• **WORK TASK**
Your task is to copy the lines of the data below from the line holding "Screen dimensions: 681x324" through the line holding "Task: Toggle the 2. Metall group checkbox", inclusive, exactly and with nothing added.

• **MATERIAL FOR THIS TASK**
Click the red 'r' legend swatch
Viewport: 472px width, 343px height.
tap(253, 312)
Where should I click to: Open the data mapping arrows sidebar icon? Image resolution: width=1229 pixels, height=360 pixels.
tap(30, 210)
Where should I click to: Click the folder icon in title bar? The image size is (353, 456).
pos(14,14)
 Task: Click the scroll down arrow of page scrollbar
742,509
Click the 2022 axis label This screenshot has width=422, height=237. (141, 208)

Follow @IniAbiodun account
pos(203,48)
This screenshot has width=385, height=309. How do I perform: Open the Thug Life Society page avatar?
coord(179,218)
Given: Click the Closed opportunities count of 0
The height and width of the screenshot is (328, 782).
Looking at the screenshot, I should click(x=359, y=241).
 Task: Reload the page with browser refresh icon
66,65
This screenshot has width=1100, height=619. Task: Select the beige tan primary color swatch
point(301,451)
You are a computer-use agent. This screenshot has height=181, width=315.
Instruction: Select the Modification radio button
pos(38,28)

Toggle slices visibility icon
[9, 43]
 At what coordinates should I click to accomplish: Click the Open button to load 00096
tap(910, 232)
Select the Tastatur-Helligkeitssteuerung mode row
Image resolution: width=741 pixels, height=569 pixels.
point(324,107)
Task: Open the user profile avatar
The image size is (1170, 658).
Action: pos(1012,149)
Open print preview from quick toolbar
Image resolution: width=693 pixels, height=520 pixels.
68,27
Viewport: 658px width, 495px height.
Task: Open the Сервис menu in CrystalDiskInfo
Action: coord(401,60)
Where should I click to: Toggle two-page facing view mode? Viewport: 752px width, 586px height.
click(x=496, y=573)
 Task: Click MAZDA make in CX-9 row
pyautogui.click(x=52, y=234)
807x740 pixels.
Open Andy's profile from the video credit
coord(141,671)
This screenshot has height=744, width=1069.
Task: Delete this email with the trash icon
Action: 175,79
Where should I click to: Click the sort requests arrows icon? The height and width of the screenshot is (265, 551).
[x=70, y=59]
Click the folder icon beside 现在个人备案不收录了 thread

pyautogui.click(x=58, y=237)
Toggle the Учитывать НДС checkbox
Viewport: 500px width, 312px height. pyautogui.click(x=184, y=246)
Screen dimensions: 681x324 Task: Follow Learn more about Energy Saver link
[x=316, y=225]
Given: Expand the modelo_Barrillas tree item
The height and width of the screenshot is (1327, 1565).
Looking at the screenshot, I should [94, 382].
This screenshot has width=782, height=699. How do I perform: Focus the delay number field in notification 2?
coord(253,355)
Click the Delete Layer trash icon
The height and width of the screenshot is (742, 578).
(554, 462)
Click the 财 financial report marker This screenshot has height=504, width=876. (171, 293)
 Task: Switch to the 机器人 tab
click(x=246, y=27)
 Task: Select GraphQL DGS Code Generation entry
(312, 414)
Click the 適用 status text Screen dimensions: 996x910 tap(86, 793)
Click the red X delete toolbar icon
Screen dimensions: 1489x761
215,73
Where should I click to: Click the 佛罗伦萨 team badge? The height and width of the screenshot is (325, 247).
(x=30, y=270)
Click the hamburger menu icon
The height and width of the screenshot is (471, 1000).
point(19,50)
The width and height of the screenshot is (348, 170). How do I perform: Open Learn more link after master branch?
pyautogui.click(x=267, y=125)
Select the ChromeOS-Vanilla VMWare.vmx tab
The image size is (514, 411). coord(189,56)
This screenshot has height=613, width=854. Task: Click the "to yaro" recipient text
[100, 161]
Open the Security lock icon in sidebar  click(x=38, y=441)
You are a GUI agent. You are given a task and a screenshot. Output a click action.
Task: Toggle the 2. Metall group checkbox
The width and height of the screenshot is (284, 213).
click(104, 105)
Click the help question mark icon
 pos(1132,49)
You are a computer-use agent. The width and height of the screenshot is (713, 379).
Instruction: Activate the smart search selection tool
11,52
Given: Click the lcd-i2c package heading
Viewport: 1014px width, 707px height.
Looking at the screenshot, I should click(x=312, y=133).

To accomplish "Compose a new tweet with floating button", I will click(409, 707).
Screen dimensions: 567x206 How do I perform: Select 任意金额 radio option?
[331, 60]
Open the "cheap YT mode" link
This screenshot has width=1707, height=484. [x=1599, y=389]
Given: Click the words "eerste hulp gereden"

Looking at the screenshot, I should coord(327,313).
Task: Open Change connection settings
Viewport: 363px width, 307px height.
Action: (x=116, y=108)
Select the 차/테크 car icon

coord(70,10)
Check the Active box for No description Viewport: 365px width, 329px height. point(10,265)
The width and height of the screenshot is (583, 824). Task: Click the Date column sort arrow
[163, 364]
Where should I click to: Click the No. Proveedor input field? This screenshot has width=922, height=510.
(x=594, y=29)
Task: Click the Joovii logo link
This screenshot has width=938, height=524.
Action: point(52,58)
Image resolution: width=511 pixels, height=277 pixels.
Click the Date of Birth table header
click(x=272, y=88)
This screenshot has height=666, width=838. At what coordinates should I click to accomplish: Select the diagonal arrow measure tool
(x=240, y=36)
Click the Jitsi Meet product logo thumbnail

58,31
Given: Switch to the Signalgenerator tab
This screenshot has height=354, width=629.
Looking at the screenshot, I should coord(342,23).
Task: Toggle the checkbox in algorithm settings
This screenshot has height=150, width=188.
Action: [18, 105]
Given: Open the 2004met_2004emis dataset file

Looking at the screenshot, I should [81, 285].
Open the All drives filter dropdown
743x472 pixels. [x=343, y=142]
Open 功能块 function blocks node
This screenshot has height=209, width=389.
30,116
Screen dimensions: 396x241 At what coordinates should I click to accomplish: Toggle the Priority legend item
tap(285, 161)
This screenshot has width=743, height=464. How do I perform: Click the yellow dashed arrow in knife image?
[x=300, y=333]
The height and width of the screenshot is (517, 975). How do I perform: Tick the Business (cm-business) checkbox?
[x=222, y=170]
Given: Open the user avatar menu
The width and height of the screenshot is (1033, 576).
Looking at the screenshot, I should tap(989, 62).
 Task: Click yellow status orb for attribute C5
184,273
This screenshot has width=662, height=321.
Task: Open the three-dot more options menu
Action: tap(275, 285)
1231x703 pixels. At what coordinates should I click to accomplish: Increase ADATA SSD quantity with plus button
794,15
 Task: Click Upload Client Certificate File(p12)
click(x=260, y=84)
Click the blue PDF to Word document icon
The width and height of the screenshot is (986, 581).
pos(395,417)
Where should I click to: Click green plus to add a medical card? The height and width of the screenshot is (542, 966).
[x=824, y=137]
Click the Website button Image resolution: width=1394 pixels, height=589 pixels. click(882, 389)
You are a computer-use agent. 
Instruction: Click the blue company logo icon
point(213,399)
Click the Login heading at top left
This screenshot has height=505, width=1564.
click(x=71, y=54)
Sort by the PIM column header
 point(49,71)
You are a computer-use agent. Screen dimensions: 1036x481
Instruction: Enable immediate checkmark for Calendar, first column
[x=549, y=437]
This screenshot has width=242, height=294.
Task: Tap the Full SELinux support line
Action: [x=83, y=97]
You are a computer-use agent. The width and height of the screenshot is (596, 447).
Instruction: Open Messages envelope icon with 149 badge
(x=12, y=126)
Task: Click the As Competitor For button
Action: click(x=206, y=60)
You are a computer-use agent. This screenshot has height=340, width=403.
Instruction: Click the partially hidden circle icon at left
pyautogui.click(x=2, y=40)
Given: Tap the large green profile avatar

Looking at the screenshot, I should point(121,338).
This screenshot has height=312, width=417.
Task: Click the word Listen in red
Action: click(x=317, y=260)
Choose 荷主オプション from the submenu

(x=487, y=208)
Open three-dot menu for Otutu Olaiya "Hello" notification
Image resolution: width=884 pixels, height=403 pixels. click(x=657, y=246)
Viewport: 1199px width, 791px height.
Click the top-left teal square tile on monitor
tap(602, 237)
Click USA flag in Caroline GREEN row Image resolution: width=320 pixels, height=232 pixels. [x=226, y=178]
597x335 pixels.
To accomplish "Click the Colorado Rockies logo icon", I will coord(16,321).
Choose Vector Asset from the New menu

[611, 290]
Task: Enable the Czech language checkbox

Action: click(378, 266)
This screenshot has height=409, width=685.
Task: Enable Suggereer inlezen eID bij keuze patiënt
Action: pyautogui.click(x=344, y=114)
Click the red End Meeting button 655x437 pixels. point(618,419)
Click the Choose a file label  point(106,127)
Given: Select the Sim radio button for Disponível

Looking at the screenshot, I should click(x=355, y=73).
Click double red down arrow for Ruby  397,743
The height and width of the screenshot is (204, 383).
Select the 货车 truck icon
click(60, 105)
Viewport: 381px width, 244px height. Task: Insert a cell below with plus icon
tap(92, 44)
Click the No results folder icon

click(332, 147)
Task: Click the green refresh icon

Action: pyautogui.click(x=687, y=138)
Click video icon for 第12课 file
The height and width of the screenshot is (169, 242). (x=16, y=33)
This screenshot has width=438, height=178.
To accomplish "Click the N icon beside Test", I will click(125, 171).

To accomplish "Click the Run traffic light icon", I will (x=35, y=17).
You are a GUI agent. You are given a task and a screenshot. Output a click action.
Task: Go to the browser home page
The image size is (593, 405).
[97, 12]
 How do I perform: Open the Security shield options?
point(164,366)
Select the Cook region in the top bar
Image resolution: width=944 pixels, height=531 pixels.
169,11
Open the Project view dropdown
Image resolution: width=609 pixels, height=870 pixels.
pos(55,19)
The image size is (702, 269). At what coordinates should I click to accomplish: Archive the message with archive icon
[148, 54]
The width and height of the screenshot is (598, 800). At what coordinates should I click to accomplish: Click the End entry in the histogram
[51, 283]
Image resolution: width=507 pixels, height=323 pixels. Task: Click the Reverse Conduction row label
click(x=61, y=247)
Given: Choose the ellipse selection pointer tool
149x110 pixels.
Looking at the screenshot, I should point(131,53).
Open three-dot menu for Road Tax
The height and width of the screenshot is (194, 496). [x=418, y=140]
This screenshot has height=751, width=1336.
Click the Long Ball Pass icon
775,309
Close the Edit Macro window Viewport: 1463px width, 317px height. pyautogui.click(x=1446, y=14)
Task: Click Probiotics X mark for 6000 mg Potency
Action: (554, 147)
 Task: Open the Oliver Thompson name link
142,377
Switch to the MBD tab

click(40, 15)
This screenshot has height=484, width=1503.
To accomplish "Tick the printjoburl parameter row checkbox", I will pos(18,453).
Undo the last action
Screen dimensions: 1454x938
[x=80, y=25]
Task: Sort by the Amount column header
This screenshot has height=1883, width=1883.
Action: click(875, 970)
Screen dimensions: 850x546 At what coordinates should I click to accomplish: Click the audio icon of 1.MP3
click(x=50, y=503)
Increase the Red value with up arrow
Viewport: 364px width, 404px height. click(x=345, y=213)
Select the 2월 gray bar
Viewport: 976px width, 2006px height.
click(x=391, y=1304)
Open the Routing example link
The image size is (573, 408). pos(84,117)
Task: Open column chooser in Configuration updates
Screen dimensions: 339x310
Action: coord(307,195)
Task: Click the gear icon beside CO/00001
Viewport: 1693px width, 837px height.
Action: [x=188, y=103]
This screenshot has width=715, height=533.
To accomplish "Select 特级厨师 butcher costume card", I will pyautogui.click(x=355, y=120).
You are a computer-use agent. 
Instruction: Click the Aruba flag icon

• **ANSWER FOR THE TASK**
Screen dimensions: 681x324 Task: Follow Learn more about Energy Saver link
[x=316, y=225]
Given: Expand the modelo_Barrillas tree item
The height and width of the screenshot is (1327, 1565).
Looking at the screenshot, I should [94, 382].
This screenshot has width=782, height=699. How do I perform: Focus the delay number field in notification 2?
coord(253,355)
Click the Delete Layer trash icon
The height and width of the screenshot is (742, 578).
(554, 462)
Click the 财 financial report marker This screenshot has height=504, width=876. (171, 293)
 Task: Switch to the 机器人 tab
click(x=246, y=27)
 Task: Select GraphQL DGS Code Generation entry
(312, 414)
Click the 適用 status text Screen dimensions: 996x910 tap(86, 793)
Click the red X delete toolbar icon
Screen dimensions: 1489x761
215,73
Where should I click to: Click the 佛罗伦萨 team badge? The height and width of the screenshot is (325, 247).
(x=30, y=270)
Click the hamburger menu icon
The height and width of the screenshot is (471, 1000).
point(19,50)
The width and height of the screenshot is (348, 170). How do I perform: Open Learn more link after master branch?
pyautogui.click(x=267, y=125)
Select the ChromeOS-Vanilla VMWare.vmx tab
The image size is (514, 411). coord(189,56)
This screenshot has height=613, width=854. Task: Click the "to yaro" recipient text
[100, 161]
Open the Security lock icon in sidebar  click(x=38, y=441)
You are a GUI agent. You are given a task and a screenshot. Output a click action.
Task: Toggle the 2. Metall group checkbox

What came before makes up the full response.